Just as European carmakers want to penetrate the massive Chinese market, so Chinese carmakers want a slice of the British and European market.

China currently exports around 1 million cars a year but most of these sell in developing markets. One reason Chinese brands have struggled to make a marque (!) is European car buyers demand brand names and quality. Chinese brands are competitively priced but, while this offers a way in, their quality is not high enough for the West. Most would not meet new Euro6 emissions standards.
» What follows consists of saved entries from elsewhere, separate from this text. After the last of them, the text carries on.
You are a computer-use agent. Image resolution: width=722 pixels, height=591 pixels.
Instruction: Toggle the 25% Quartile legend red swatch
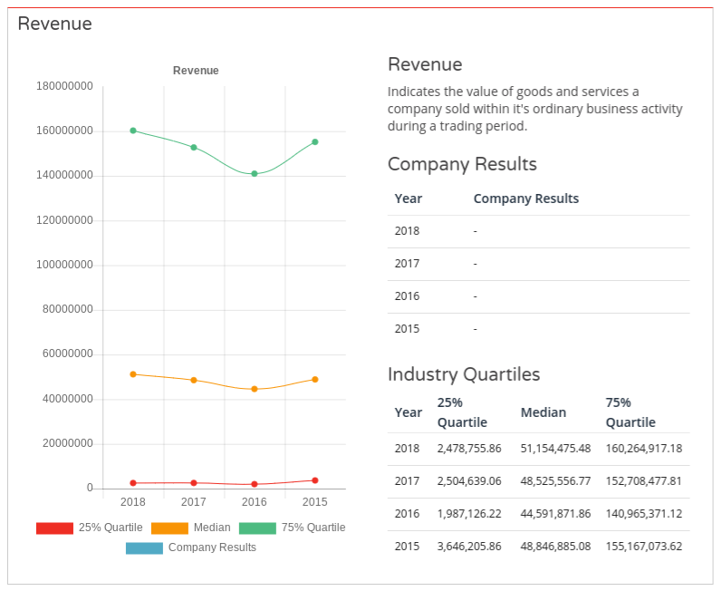[54, 528]
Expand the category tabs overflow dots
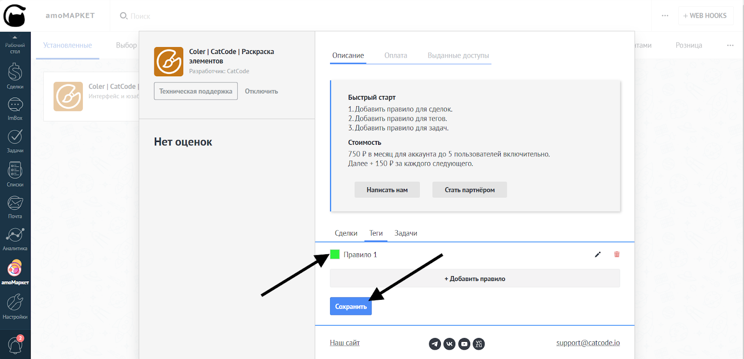Screen dimensions: 744x359 click(730, 46)
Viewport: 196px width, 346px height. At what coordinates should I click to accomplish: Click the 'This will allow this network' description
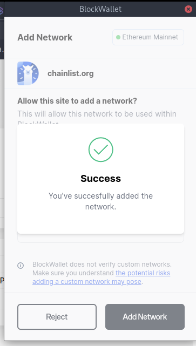[x=97, y=114]
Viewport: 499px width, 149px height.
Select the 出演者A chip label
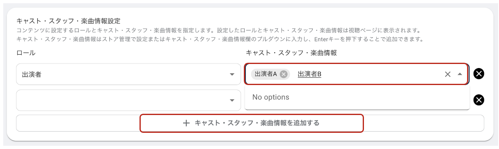[x=266, y=74]
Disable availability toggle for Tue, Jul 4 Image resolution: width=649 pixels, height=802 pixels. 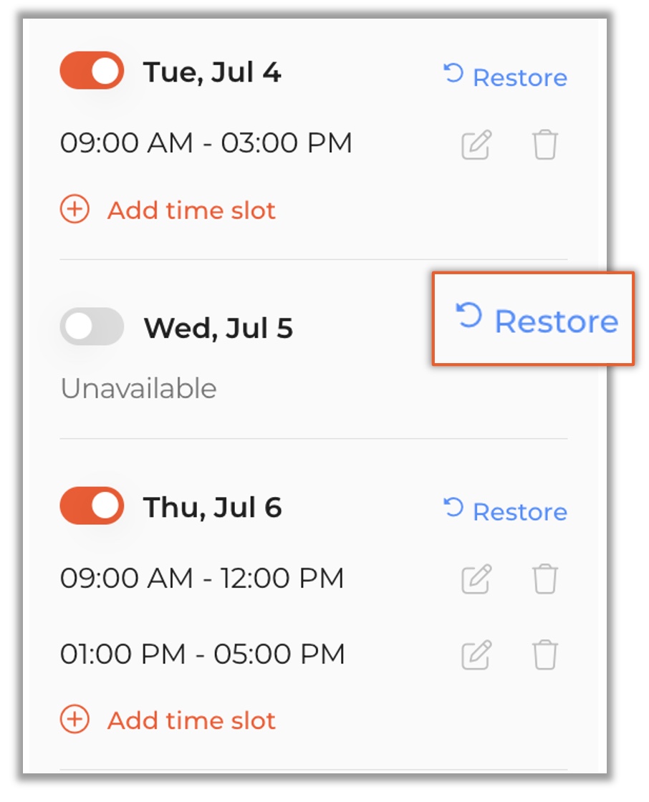click(x=92, y=71)
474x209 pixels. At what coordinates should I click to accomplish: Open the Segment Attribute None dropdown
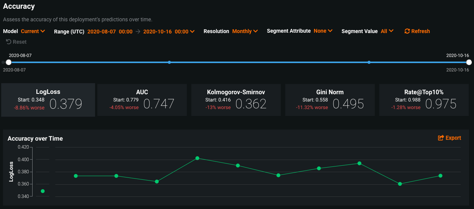tap(323, 31)
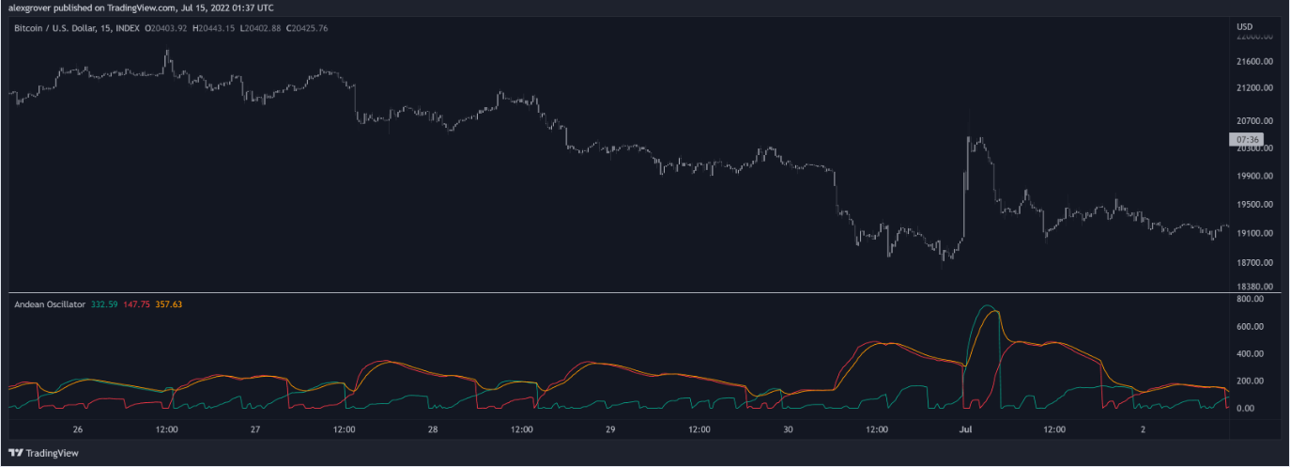
Task: Open the USD currency selector
Action: 1245,26
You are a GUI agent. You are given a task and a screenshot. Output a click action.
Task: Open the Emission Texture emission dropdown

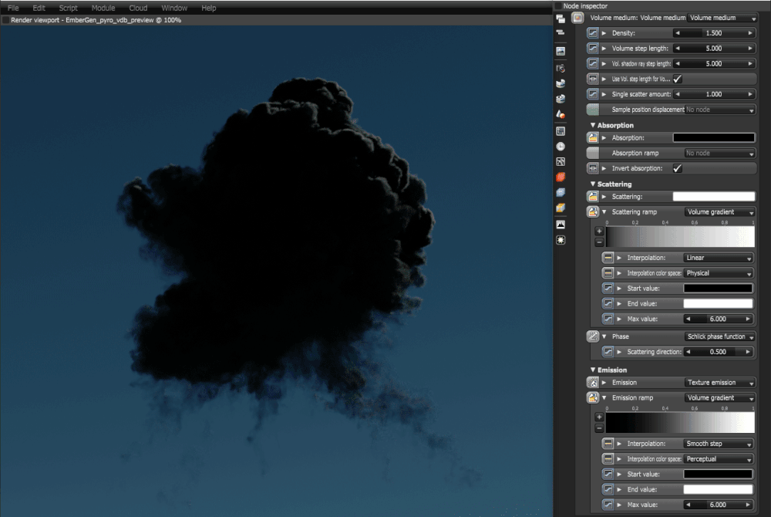(x=720, y=382)
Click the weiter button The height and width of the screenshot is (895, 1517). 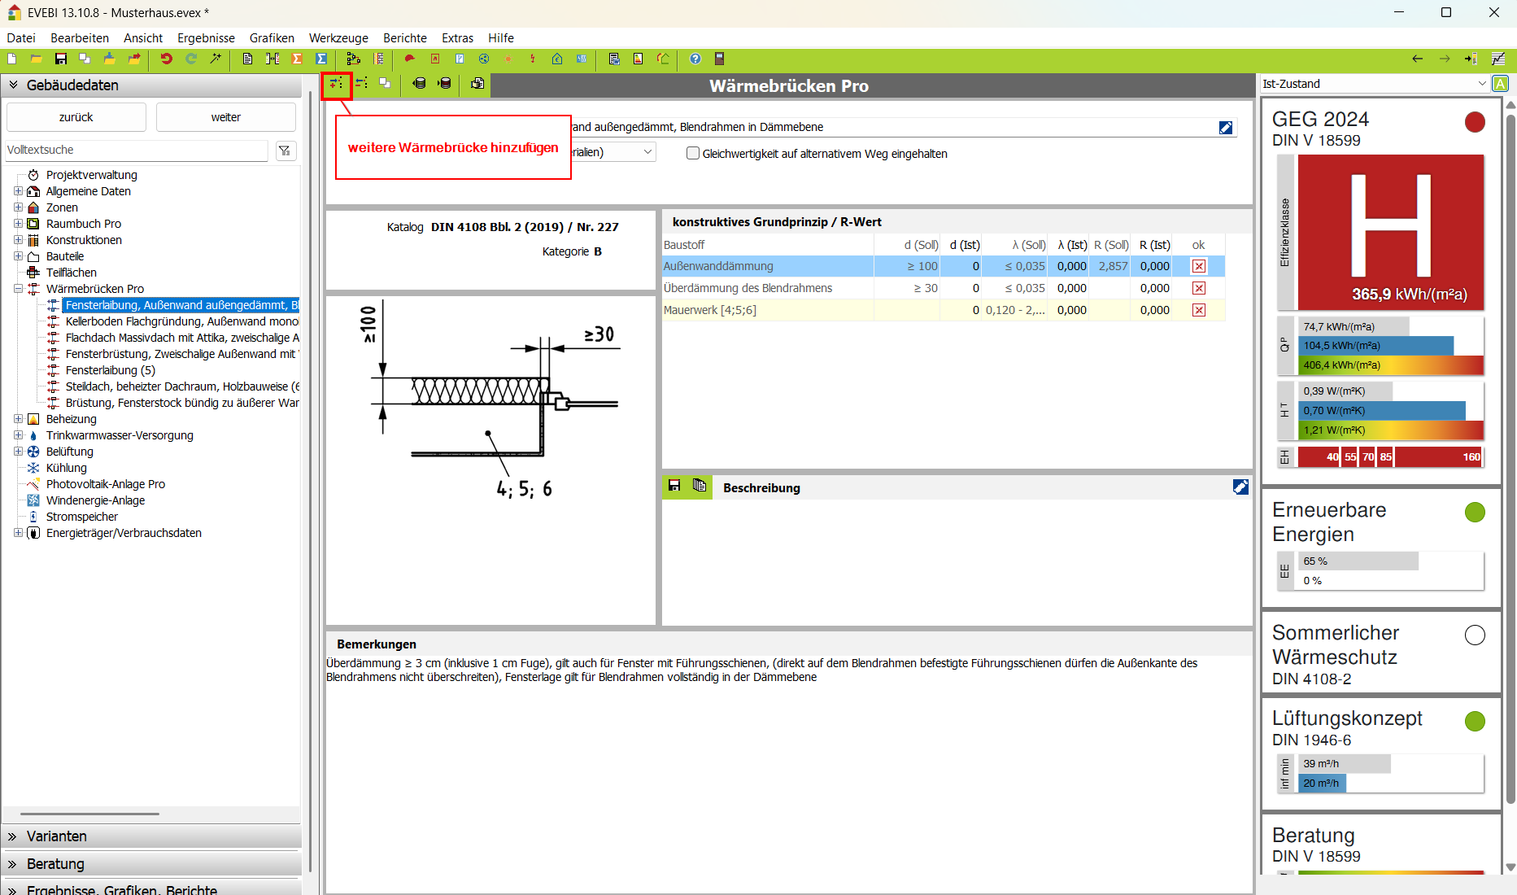(225, 117)
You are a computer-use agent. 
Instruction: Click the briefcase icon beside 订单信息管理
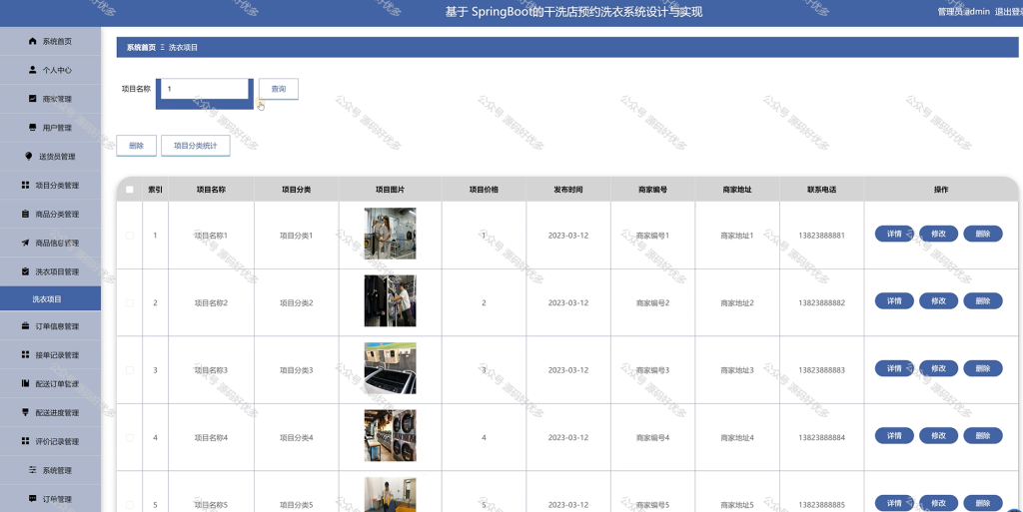25,325
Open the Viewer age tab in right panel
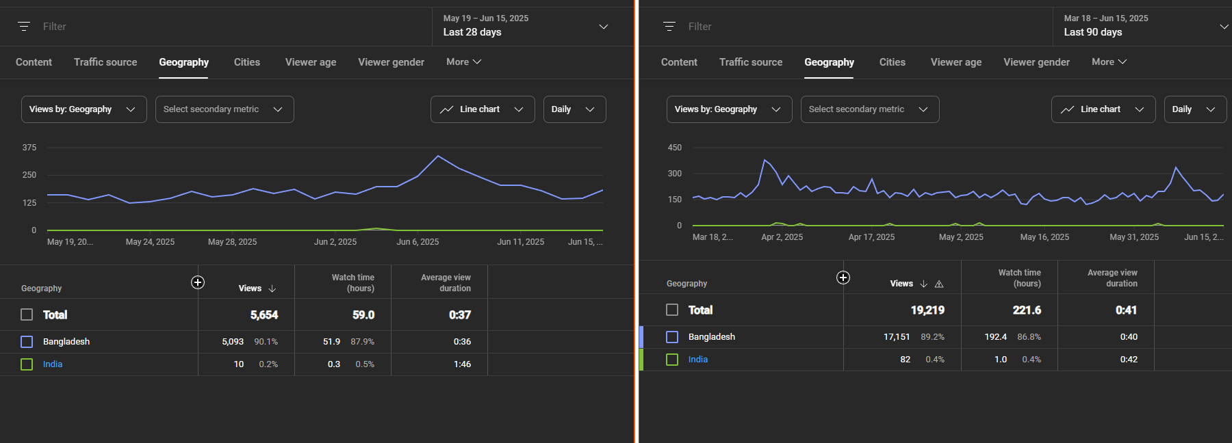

One Chinese commentator argues Japanese and Korean companies started in exactly the same way with poor quality products, cheaply priced. He says Chinese companies can at least start that way to build market share.

UK has played host to Chinese auto companies for years, including SAIC (the biggest in China) and Qhejiang Geely Holdings. Geely bought Volvo from Ford in 2010 but the relationship between the two companies has not always been harmonious. The Chinese wanted Volvo to focus less on safety and more on making flashier cars for rich Chinese buyers.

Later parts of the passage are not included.